La question de la création artistique m’intéresse depuis que, très jeune, je me suis mise en tête que j’écrirai un jour une œuvre digne de ce nom. Le temps passant, je me suis aperçue que j’étais douée pour rêver mes œuvres sans jamais les rendre matérielles, tombant dans le piège de cet idéalisme désincarné qui, à la longue, ne génère que frustration et dépit. L’idéalisme et le perfectionnisme sont d’ailleurs bien souvent des ennemis de la création (idée que développe E. Gilbert dans son livre). La question de l’inspiration m’a aussi toujours intriguée par son caractère capricieux, un peu comme si les moments d’inspiration étaient des moments de grâce non choisis, où quelque chose de plus grand que nous venait nous visiter. 

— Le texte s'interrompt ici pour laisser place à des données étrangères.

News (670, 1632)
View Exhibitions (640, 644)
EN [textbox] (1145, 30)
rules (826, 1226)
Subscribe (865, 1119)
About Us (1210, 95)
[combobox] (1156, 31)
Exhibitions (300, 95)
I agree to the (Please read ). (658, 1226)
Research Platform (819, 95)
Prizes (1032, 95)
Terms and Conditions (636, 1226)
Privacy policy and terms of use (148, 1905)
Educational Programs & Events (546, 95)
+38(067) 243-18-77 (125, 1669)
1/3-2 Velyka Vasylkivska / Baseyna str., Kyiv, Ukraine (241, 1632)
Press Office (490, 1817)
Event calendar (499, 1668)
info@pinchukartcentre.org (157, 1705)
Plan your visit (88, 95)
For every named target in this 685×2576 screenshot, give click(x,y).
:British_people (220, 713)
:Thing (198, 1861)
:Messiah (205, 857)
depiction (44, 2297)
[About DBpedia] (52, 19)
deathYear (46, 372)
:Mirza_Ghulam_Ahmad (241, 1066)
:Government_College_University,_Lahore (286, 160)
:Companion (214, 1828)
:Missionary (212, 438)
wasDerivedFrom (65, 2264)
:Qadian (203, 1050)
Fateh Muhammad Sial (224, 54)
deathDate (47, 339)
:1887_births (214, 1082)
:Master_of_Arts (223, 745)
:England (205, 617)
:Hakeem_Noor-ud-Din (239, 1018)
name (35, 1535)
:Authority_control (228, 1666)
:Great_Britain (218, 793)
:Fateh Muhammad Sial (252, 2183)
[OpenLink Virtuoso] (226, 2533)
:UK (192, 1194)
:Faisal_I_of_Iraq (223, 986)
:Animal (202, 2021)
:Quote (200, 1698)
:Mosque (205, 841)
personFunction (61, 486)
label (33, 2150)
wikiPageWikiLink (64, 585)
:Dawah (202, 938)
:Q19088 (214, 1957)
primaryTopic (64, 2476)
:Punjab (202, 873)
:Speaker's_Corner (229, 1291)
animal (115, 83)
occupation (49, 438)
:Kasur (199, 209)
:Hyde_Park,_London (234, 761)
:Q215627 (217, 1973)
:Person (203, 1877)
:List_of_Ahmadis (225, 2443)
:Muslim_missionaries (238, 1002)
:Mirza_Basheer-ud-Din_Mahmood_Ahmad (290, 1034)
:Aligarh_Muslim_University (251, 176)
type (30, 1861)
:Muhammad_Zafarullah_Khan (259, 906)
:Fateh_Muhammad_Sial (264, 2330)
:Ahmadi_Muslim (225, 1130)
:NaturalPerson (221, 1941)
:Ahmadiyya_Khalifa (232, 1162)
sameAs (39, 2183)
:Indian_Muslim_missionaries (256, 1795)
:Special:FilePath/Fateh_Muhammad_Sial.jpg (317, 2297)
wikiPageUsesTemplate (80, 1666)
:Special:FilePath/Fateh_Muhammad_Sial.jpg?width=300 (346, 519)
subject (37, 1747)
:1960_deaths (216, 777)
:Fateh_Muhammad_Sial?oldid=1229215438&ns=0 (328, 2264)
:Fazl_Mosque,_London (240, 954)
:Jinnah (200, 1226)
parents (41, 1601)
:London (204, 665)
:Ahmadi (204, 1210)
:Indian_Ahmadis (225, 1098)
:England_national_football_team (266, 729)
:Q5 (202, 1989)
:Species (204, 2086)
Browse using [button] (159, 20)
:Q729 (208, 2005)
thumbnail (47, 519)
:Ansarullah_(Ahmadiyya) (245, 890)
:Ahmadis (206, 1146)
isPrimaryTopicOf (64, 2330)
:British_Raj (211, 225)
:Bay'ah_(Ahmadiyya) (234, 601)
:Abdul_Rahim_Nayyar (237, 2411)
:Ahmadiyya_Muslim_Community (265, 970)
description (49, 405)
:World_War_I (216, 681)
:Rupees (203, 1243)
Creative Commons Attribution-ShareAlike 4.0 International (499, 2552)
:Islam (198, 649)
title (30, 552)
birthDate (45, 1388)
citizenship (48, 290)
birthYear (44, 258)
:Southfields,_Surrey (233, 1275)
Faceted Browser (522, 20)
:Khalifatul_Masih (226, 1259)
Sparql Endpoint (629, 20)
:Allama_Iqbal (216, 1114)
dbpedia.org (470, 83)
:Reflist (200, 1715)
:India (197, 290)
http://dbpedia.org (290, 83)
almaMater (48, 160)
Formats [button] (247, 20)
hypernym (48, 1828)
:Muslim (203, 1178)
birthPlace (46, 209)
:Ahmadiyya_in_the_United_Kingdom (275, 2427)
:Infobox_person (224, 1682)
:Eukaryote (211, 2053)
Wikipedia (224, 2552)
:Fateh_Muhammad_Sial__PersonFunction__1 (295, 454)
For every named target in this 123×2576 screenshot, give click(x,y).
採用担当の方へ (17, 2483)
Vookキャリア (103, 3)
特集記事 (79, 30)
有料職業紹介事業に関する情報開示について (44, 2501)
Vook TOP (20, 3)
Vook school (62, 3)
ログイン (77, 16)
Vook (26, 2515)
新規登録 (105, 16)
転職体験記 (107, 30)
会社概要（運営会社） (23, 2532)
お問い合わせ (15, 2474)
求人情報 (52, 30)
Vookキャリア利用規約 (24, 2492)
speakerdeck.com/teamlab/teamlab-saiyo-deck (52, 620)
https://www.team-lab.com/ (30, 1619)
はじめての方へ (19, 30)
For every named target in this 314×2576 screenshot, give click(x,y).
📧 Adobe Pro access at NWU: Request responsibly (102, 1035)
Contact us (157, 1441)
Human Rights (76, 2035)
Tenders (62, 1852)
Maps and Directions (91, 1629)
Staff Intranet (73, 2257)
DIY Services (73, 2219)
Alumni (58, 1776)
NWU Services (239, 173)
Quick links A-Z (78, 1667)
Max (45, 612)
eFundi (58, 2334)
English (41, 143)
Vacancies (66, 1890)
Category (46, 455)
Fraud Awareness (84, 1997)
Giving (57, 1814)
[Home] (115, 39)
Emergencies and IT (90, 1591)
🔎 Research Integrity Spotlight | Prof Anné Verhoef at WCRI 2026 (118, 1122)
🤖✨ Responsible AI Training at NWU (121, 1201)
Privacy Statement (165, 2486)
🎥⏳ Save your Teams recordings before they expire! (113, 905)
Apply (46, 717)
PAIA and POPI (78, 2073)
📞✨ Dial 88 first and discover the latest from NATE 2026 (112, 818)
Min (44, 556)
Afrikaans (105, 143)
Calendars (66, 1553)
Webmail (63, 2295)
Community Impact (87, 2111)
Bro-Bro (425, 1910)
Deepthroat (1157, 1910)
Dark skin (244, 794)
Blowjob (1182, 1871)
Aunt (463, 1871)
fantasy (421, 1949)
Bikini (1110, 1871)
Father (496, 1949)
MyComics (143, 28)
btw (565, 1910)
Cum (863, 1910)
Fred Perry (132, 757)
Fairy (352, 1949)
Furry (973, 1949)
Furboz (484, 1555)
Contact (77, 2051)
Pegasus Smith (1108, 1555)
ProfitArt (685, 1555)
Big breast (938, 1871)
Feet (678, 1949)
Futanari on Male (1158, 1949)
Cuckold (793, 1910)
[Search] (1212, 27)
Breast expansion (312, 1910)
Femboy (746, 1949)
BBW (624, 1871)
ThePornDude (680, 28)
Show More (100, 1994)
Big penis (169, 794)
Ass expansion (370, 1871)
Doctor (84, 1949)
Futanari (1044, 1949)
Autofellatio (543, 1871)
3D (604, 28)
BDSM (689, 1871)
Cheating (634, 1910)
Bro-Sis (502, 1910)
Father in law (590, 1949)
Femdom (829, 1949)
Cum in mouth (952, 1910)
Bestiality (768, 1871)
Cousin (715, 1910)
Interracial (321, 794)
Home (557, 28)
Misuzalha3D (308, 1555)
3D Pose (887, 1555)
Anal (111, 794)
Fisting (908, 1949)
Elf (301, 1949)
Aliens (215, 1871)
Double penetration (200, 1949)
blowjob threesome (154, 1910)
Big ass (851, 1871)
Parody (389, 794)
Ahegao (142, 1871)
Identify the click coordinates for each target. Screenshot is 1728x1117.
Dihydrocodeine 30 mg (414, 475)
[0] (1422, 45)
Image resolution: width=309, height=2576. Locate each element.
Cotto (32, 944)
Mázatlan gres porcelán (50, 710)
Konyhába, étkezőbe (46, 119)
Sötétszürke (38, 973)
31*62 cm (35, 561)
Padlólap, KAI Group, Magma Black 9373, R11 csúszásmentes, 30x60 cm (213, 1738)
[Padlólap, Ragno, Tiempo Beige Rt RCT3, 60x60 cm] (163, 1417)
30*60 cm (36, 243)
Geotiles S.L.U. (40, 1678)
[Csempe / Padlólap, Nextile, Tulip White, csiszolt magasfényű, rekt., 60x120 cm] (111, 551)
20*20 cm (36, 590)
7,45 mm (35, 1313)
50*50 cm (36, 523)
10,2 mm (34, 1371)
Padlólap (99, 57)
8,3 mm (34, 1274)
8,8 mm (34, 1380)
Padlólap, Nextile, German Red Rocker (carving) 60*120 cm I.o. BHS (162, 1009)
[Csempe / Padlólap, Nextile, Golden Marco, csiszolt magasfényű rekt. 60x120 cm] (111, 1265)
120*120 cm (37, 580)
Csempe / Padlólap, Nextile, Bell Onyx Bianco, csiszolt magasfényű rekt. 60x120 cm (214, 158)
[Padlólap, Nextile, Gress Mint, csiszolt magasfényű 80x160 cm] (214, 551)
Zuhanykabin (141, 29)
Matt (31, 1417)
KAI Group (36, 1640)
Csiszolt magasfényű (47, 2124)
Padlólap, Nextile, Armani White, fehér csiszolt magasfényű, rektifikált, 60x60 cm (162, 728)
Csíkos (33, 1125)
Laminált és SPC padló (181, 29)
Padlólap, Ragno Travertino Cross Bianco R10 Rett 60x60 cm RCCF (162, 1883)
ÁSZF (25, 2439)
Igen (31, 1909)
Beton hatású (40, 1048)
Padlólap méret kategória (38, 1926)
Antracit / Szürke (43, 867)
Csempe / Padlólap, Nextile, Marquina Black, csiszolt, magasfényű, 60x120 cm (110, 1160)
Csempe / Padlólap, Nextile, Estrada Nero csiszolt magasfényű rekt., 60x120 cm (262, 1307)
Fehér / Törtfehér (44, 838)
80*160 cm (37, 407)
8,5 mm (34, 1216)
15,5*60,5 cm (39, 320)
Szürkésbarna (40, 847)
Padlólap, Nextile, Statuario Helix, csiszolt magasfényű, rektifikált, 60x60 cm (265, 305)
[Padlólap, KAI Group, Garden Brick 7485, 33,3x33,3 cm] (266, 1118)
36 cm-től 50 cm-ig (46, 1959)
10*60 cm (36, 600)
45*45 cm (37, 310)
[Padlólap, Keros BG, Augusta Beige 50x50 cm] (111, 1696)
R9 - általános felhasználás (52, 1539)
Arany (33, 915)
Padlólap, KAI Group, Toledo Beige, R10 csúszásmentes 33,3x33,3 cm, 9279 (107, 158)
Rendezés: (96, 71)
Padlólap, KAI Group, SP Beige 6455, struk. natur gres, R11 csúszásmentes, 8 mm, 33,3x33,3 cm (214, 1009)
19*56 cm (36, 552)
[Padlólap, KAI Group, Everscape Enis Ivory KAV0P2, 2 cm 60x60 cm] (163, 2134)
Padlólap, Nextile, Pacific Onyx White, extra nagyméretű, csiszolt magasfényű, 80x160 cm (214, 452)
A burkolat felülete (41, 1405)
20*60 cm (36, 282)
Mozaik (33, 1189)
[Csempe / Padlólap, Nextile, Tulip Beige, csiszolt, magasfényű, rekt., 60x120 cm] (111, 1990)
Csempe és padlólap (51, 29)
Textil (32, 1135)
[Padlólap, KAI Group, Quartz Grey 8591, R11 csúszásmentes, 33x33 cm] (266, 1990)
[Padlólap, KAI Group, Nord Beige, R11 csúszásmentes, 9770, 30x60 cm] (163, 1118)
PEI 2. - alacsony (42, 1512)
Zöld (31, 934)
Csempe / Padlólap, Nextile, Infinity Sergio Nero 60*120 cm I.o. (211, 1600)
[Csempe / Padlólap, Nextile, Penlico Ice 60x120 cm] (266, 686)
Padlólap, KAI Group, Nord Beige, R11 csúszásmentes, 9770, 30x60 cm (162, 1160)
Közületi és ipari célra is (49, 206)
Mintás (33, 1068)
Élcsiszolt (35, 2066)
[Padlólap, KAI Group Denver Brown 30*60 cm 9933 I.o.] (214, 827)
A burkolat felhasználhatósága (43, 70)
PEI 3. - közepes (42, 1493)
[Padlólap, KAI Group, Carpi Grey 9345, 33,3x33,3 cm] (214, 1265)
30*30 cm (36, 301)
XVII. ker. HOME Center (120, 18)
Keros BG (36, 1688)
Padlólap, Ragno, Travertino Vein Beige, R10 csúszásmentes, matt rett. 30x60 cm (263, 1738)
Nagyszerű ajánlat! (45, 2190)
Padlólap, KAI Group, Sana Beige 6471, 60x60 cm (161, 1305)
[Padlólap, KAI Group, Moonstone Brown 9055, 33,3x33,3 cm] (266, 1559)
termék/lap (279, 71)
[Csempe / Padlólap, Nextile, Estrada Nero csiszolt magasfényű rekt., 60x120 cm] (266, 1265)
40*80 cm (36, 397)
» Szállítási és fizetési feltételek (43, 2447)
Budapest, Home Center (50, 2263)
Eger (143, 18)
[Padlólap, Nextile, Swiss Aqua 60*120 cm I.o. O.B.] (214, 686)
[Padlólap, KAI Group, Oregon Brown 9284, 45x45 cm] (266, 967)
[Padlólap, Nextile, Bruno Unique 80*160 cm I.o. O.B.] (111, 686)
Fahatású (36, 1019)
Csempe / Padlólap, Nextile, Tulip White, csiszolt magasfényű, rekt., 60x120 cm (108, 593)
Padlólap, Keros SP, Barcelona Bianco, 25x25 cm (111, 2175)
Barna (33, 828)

« Il faut avoir un chaos en soi-même pour accoucher d’une étoile qui danse. » Peut-être connaissez-vous cette fameuse citation de Nietzsche ? Elle sous-entend qu’une œuvre d’art ne peut naître que d’une tourmente, d’un état de mélancolie où l’harmonie manque.

A vrai dire, je l’ai aussi pensé longtemps jusqu’à ce que je m’aperçoive que dans les moments de grande déprime, absolument rien ne jaillissait de mon esprit, aucune flamme, aucune idée brillante, et encore moins du génie. Au contraire, dans les moments de joie, mon imagination est infiniment plus féconde et mes idées bien plus lumineuses. 

Un essai au ton personnel

Dans ce livre drôle et pleins d’anecdotes pertinentes, l’écrivain américaine Elizabeth Gilbert expose sa vision de la créativité et de l’inspiration, forgée à partir d’années de galère, de travail forcené dans l’écriture, de moments de gloire et d’échecs. L’auteur du célèbre « Eat, Pray and Love » (que je n’ai par ailleurs jamais lu) a connu bien des obstacles sur son chemin et, si un de ses romans a eu un succès qui dépassait toutes ses attentes, tous ses autres livres n’auront pas connu la même consécration, loin de là.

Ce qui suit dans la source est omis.